__ACTIONS TO TAKE__:
**A)** In the Hunger Games passage, what was Suzanne Collins switching between when she came up with the idea for the story?
**B)** Name every real reality television program mentioned in the Hunger Games passage.
**C)** Print the stretch of the Hunger Games passage from "At the end of" through "Peeta and Rue.".

__SOURCE PASSAGE__:
# # # #

At the end of the film, when Katniss and Peeta face off against Cato, he urges them to kill him. “I’m dead anyway,” he says. “I always was, right? I didn’t know that till now. How is that? Is that what they want?” Highlighting the injustice of The Hunger Games, he says that killing is the only thing he knows how to do. By the end of the film, the audience realises that Cato is just another victim of The Capitol.
While criticising violence and cruelty, the film praises the compassion and morality of character like Katniss, Peeta and Rue.
After escaping the career tributes using a nest of tracker jackers, Katniss wakes to discover that Rue had treated her wounds. “It’s okay,” Katniss says finding her behind a tree, “I’m not going to hurt you.” Ross cuts to a shot of Rue and Katniss sharing some food. Rue’s compassion is a stark contrast to the ruthlessness and cruelty of the career tributes.
Later in the film, when Katniss discovers that Peeta has sustained a serious wound she says, “I’m not going to leave you, I’m not going to do that.” The film once again praises compassion and self-sacrifice over violence, self-interest and cruelty. “You fed me once,” she says, offering him a spoonful of soup.
Novelist Suzanne Collins developed the idea for The Hunger Games after flipping stations between war coverage and reality television. Combining the idea with Greek mythology and Roman gladiatorial combat, she imagined a future world in which children fight to the death on reality television. The film’s criticism of reality television is evident from the opening scene in which Caesar Flickerman and Seneca Crane discuss The Hunger Games. The set of the program is reminiscent of reality television programs like Big Brother and The Biggest Loser. Later in the film, when Katniss arrives in The Capitol, the audience is given another glimpse of the brutal television program as the hosts celebrate the moment “a tribute becomes a victor”. In many ways, The Hunger Games is a criticism of reality television which pits contestants against each other in humiliating and often degrading competitions for the benefit of viewers. “You really want to know how to stay alive?” Haymitch asks at breakfast the next morning. “You get people to like you. Oh. Not what you were expecting. When you’re in the middle of the games and you’re starving or freezing, some water, a knife or even some matches can even make the difference between life and death. And those things only come from sponsors. And to get sponsors, you have to make people like you.” The parallels between The Hunger Games and reality television, in which people often vote for contestants, are obvious.
The similarities between The Hunger Games and modern reality television is also evident when the tributes are interviewed before a studio audience. The program opens with Caesar Flickerman standing in front of enormous screens on a set reminiscent of Big Brother. The camera cranes across the audience revealing a crowd of well-dressed, smiling citizens. A montage of clips shows the tributes taking the stage and being interviewed by Flickerman in the style of reality television interviews. “I’m prepared. I’m vicious. I’m ready to go,” says Cato in a manner that wouldn’t be out of place on the set of Survivor.

# # # #

__PROVIDED MATERIAL__:

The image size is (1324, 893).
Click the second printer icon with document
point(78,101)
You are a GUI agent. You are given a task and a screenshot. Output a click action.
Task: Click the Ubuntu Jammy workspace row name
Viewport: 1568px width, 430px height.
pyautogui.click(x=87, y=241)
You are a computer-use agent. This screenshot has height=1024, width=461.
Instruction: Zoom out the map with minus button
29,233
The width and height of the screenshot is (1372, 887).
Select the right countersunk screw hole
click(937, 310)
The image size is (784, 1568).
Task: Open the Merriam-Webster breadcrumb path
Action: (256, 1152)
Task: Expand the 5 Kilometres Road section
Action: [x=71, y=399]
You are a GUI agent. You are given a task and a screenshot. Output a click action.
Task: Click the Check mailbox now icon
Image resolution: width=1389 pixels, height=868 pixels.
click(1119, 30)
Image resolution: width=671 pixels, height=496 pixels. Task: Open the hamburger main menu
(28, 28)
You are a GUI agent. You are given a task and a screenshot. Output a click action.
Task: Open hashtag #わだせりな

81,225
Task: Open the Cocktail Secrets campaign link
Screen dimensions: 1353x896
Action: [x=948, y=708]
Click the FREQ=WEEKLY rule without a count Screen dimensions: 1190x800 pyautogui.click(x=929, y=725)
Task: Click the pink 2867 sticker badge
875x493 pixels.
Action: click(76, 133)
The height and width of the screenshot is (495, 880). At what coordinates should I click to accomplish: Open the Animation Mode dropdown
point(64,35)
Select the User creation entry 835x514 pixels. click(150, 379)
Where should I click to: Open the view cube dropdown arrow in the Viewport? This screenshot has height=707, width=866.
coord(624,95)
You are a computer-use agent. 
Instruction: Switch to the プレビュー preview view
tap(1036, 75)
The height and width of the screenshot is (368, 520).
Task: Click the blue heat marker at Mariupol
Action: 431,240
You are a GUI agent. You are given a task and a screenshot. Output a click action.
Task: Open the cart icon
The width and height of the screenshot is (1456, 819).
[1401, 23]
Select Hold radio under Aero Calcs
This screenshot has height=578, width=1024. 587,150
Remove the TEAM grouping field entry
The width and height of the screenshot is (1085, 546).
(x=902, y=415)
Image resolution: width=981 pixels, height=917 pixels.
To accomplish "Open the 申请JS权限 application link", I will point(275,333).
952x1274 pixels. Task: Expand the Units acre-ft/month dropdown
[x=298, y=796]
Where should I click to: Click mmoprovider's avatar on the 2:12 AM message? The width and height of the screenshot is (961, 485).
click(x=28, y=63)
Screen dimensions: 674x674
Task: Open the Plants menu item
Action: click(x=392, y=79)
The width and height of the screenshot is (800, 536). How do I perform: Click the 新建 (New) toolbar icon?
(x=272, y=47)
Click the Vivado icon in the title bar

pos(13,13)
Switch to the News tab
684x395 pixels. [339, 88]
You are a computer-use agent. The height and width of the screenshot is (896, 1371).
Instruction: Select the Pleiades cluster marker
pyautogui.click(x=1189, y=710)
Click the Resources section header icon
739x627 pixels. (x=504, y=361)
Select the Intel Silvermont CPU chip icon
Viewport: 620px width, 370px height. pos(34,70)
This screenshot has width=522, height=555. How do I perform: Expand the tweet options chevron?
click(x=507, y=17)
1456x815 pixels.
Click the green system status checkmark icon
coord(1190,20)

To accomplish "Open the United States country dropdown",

# # # #

__RESULTS FOR EACH TASK__:
**A)** She was flipping stations between war coverage and reality television.

**B)** Big Brother, The Biggest Loser, Survivor

**C)**
At the end of the film, when Katniss and Peeta face off against Cato, he urges them to kill him. “I’m dead anyway,” he says. “I always was, right? I didn’t know that till now. How is that? Is that what they want?” Highlighting the injustice of The Hunger Games, he says that killing is the only thing he knows how to do. By the end of the film, the audience realises that Cato is just another victim of The Capitol.
While criticising violence and cruelty, the film praises the compassion and morality of character like Katniss, Peeta and Rue.